High-Tech Mental Illness

Iain McGilchrist in his book The Master and his Emissary describes the mental diseases of Industrialization, beginning on page 404. High-tech is post-industrial, but shares many of these same diseases, which are

  • Schizophrenia
  • Depression
  • Anorexia nervosa
  • Multiple personality disorder
  • Autism

Based on my experience in high-tech, or the computer/software/internet complex (CSI), I would rank these differently. I would place Autism (including Asperger’s syndrome) first. As he says, this includes:

  • An inability to tell what another is thinking (lack of ‘theory of mind’)
  • A lack of social intelligence – difficulty in judging nonverbal features of communication, such as tone, humour, irony; an inability to detect to detect deceit, and difficulty understanding implicit meaning
  • A lack of empathy; lack of imagination
  • An attraction to the mechanical
  • A tendency to treat people and body parts as inanimate objects; an alienation from the self (autistic children often fail to develop the first-person perspective and speak of themselves as ‘he’ or ‘she’
  • An inability to engage in eye contact or mutually directed gaze
  • An obsession with detail

As I have recently learned all over again, this is typical of software developers. To put it bluntly: they are inhuman. But each of them is different, and only exhibits some autistic features – just as I do.

▬▬▬

EXERCISE 1 -
In the piece on high-tech mental illness, which condition does the writer place first?
EXERCISE 2 -
Carry on writing the piece on high-tech mental illness from its last sentence.

DATASET EXTRACT -
▬▬▬

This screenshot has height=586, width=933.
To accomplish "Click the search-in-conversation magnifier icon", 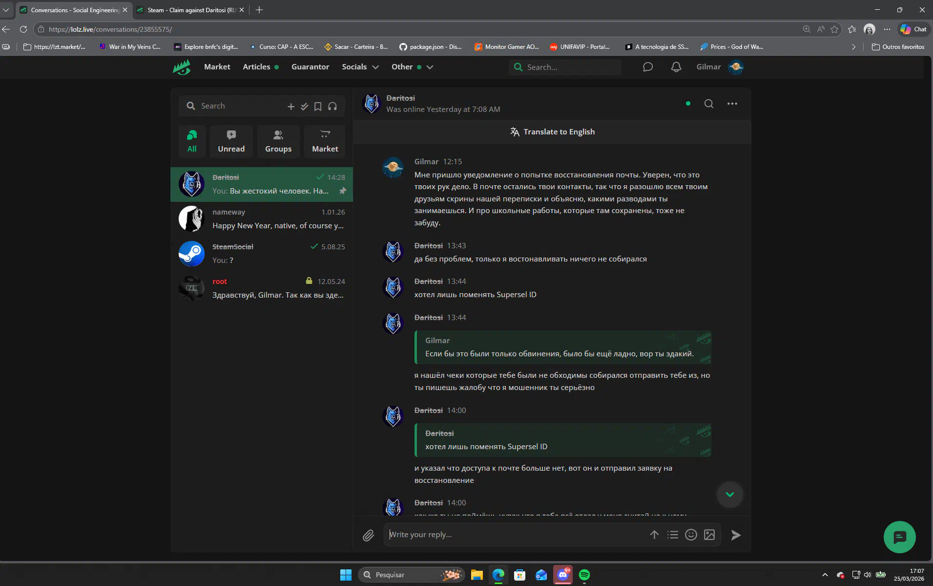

▬▬▬

WRITTEN ANSWER 1 -
Autism, including Asperger's syndrome.

WRITTEN ANSWER 2 -
There are also many substance abuse addictions – as we now so delicately put it. But these effect nearly all of the population – as does depression.

I even have my category of mental illness, based on my exe’s illness (which was labeled as schizoprenia): an inability to be – or to be functional; the inability to have a life that makes sense; that holds together – or to put it bluntly: a life that just plain works.